Weed legalization has been a good thing for most Americans, ending the absurd criminalization of a safe and useful substance. But what hasn’t often been addressed as states have legalized recreational pot and industrialists have cashed in, are the thousands of mostly poor and brown people who still have charges on their record related to selling or possessing cannabis.
Now, San Francisco will take a step in the right direction on this issue, expunging the records of over 9,300 people with weed-related offenses going back to 1975, according to San Francisco Chronicle.
California’s Proposition 64, which legalized recreational weed for people over 21 after it was voted in two years ago, also allowed for the expungement of some weed-related convictions. But San Francisco is the first city to take the initiative to actually enact this policy under the new law.

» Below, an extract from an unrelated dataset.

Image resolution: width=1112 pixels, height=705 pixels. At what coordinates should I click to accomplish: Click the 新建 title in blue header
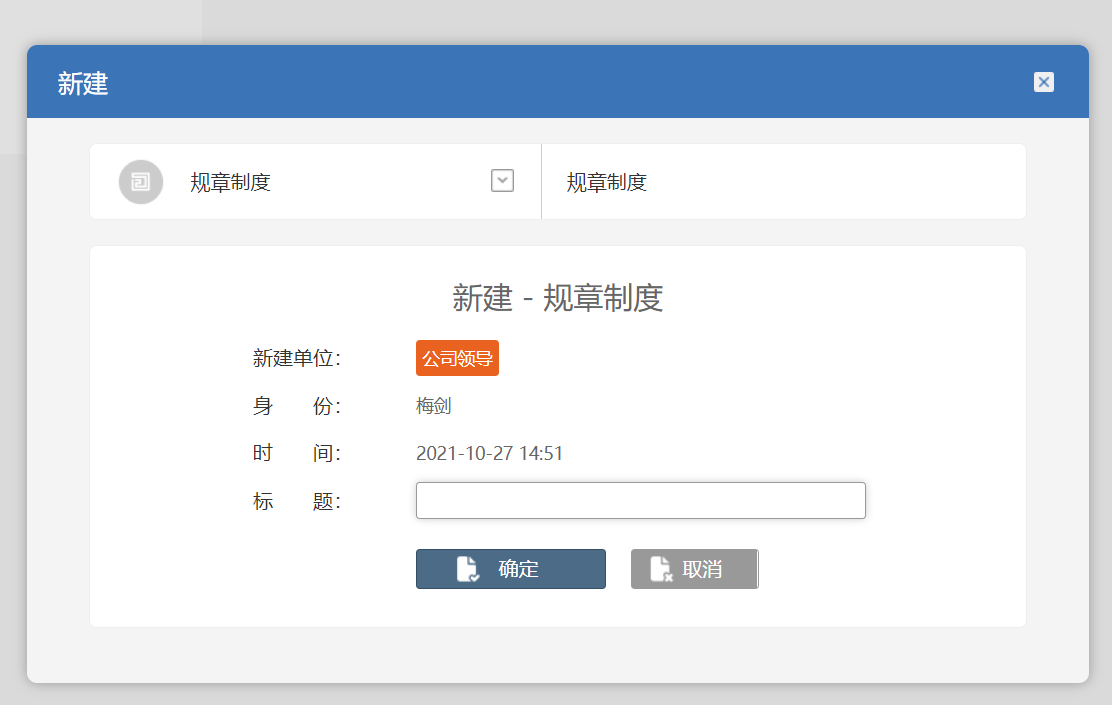coord(83,83)
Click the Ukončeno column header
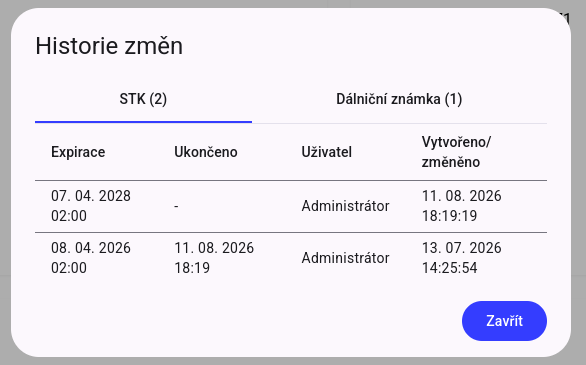586x365 pixels. (206, 152)
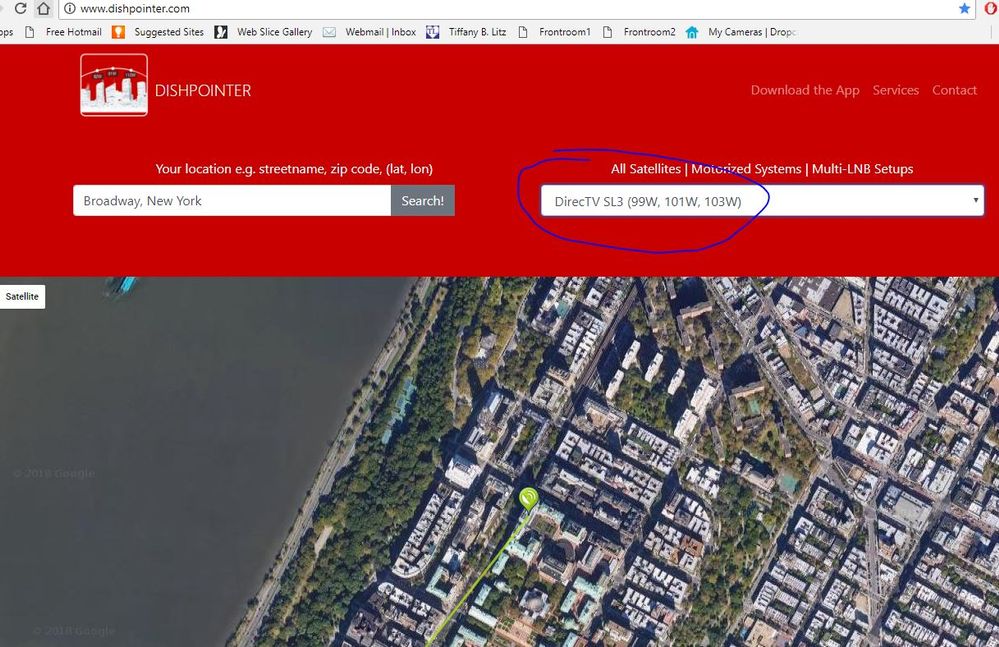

This project is the work of District Attorney George Gascón, who used an open source computer algorithm to find which records qualified. The program was created by Code for America, a nonprofit organization that uses open source tech to improve government. Their algorithm sorted through cases to find which were eligible under the criteria set forward in Prop 64.
Without the program, eligible people need to come forward on their own and petition the government for their records be expunged. To do so, they need to hire a lawyer and go through a complex process, something that many of the people with weed convictions can’t afford. Only 23 people had come forward to request expungement before Gascón’s initiative.
“Contact with the criminal justice system should not be a life sentence, so we’ve been working to reimagine the record clearance process,” Jennifer Pahlka, Code for America’s founder and executive director, told the Chronicle. “This new approach, which is both innovative and common sense, changes the scale and speed of justice.”
Presidential candidate Kamala Harris, who now supports weed legalization, once had Gascón’s job as DA for San Francisco. During her term, she opposed a 2010 proposition that would have legalized cannabis, calling it “flawed public policy.” She now says she supports expunging the records of people convicted of weed charges.
Over the next weeks, Gascón will send the 9,362 eligible cases to a judge for final approval.
“It’s incumbent that we, as law enforcement leaders, continue to evolve how we advance fairness and public safety in our respective communities,” Gascón told the Chronicle. “I hope that our success with Code for America can act as a catalyst for other leaders looking to engage in similar innovative and out-of-the-box methods to reform and rethink what our criminal justice system looks like.”